Metode: Pasien dengan angina refrakter yang tidak dapat dilakukan revaskularisasi lebih lanjut secara konvensional (IPK/BPAK) dirandomisasi menjadi 2 kelompok: kelompok terapi standar ECP (300 mmHg) dan kelompok placebo/sham (75 mmHg). Terapi standar ECP diberikan selama 35 sesi, durasi 1 jam/hari/sesi, selama 5 hari/minggu, selama 7 minggu. Data 2D-STE mencakup strain longitudinal dan post systolic index (PSI) diambil sebelum dan sesudah terapi (dengan double-blind).
Hasil: Terdapat 46 subjek ikut serta dalam penelitian dan tidak ada subjek yang mengalami drop-out. Tiga pasien dieksklusi karena kualitas ekokardiografi sub-optimal. Dua puluh dua subjek disertakan dalam Grup Terapi ECP dan 21 subjek dalam Grup Kontrol (sham). Karakteristik dasar strain homogen sebelum dilakukan perlakuan baik secara global (Grup Terapi 12,42±4,55 vs Grup Sham 12,00±4,92; p 0,774) maupun secara segmental/regional (Grup Terapi 12,63 (0,01-25,16) vs Grup Sham 12,43 (0,01-27,20); p 0,570). Setelah perlakuan tidak didapatkan perbedaan bermakna secara statistik antar kelompok pada parameter mekanik ventrikel kiri baik secara global (p 0,535) maupun regional (p 0,434). Parameter PSI mengalami perbaikan pada grup Terapi (p 0,049) dan segmen dengan PSI≥20% cenderung mengalami perbaikan strain longitudinal pada grup Terapi dibanding grup Sham (p 0,042).
Kesimpulan: Terapi ECP sebanyak 35 sesi tidak memberikan perbaikan mekanik ventrikel kiri secara global maupun regional/segmental pada pasien angina refrakter yang tidak ideal menjalani revaskularisasi konvensional (IPK/BPAK) dibanding sham.

ABSTRACT
Background: External Counterpulsation (ECP) can be applied as a therapeutic option in patients with debilitating refractory angina inadequately controlled by medical therapy, percutaneous angioplasty (PCI), or coronary artery bypass surgery (CABG). Varied results are still obtained in the improvement of the left ventricular ejection fraction in patients undergoing ECP. The 2D-Speckle Tracking Echocardiography (2D-STE) method is considered superior in assessing clinical improvement, but there has been no study evaluating mechanical parameters of the left ventricle using 2D-STE in patients undergoing the standard ECP protocol (35 sessions).
Objective: To determine the effect of ECP on left ventricular mechanical parameters changes after performing 35 ECP standard protocols compared with sham (control) in patients with refractory angina who are not ideal for conventional revascularization (PCI/CABG).

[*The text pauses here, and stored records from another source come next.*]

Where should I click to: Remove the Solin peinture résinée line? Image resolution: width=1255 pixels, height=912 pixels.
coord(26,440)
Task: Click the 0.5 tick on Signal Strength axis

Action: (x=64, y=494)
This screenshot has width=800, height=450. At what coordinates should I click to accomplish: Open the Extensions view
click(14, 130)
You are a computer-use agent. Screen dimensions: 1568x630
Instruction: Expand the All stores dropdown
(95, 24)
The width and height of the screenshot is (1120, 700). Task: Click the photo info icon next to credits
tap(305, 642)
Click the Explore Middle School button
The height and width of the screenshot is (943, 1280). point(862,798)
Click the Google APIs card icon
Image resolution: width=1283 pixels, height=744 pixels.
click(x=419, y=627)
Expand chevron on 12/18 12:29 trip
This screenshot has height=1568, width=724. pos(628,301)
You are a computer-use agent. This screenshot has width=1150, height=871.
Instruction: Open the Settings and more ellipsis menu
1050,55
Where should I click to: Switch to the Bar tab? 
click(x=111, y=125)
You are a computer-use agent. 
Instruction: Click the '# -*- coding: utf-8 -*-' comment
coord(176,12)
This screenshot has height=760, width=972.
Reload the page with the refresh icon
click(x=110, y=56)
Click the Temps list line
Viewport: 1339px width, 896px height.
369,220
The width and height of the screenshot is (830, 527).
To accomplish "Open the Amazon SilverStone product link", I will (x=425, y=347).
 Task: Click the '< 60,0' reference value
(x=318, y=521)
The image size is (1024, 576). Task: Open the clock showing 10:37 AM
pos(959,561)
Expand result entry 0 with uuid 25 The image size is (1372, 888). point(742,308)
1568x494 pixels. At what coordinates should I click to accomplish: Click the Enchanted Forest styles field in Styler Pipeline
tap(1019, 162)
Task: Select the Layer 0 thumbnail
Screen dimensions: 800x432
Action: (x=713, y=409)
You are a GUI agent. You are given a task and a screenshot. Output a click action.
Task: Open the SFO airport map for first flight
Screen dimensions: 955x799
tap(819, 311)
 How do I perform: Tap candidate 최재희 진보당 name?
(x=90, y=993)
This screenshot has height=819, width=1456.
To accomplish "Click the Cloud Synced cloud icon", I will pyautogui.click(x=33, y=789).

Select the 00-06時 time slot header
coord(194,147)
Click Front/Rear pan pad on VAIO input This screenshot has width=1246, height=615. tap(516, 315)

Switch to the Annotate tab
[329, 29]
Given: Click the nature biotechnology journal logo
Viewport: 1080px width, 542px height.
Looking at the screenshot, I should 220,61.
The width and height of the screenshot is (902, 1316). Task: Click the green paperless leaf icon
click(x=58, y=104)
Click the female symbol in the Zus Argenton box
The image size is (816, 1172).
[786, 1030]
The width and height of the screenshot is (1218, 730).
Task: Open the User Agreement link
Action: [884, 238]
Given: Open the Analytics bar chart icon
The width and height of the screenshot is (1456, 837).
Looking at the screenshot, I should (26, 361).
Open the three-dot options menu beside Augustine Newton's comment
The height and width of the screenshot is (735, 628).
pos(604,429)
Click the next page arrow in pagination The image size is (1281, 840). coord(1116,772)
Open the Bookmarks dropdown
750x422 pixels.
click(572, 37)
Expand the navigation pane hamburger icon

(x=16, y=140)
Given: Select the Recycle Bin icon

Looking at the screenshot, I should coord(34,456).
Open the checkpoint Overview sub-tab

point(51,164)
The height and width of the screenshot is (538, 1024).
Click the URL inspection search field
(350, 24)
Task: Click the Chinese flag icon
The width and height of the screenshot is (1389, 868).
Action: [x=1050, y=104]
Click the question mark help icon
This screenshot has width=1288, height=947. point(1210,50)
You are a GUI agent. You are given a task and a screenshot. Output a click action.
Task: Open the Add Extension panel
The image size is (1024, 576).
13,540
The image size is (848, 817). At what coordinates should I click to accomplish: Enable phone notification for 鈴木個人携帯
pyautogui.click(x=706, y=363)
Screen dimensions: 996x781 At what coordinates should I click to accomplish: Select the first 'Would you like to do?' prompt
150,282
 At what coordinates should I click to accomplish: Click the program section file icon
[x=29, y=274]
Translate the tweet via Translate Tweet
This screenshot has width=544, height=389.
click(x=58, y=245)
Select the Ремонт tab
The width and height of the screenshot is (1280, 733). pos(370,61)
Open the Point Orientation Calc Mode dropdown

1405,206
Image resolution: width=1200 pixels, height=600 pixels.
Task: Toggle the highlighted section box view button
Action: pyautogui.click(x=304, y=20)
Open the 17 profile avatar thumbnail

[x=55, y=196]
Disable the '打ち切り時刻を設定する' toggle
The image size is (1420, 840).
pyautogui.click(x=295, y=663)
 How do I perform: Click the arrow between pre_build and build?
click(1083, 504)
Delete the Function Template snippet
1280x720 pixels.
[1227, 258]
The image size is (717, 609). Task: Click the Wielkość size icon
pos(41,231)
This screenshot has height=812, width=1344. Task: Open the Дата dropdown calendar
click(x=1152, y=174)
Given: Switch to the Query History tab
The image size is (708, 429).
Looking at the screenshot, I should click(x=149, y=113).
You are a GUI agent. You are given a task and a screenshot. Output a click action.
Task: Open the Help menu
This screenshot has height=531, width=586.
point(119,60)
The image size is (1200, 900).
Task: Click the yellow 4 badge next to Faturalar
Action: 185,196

Methods: We conducted a double-blind randomized control trial. Patients with refractory angina who could not be further revascularized conventionally (PCI/CABG) were randomized into 2 groups: the ECP group (300 mmHg) and the Sham group (75 mmHg). ECP standard therapy was given for 35 sessions, duration of 1 hour/day/session, for 5 days/week, for 7 weeks. 2D-STE data including strain and post systolic index (PSI) were obtained before and after therapy.
Results: There were 46 subjects included in the study without any drop-out. Three patients were excluded due to suboptimal echocardiographic images. Twenty-two subjects were included in the ECP group and 21 subjects into the sham group. A homogenous baseline strain was found either globally (ECP group 12.42 ± 4.55 vs Sham group 12.00±4.92; P=0.774) or segmentally/regionally (ECP group 12.63 (0.01-25.16) vs the Sham group 12.43 (0.01-27.20); P=0.570). After treatment, there was no statistically significant improvement between groups in the mechanical function of the left ventricle both globally (P=0.535) or regionally/segmentally (P=0.434). There were improvements in the PSI parameters found in the ECP group (P=0.049) and segments with PSI ≥20% tended to improve longitudinal strains in the Therapy group compared to the Sham group (p 0.042).
Conclusion: 35 sessions of ECP therapy did not improve the global nor regional/segmental left ventricular mechanical parameters in patients with refractory angina who were not ideally suited for conventional revascularization (PCI/CABG) compared to Sham."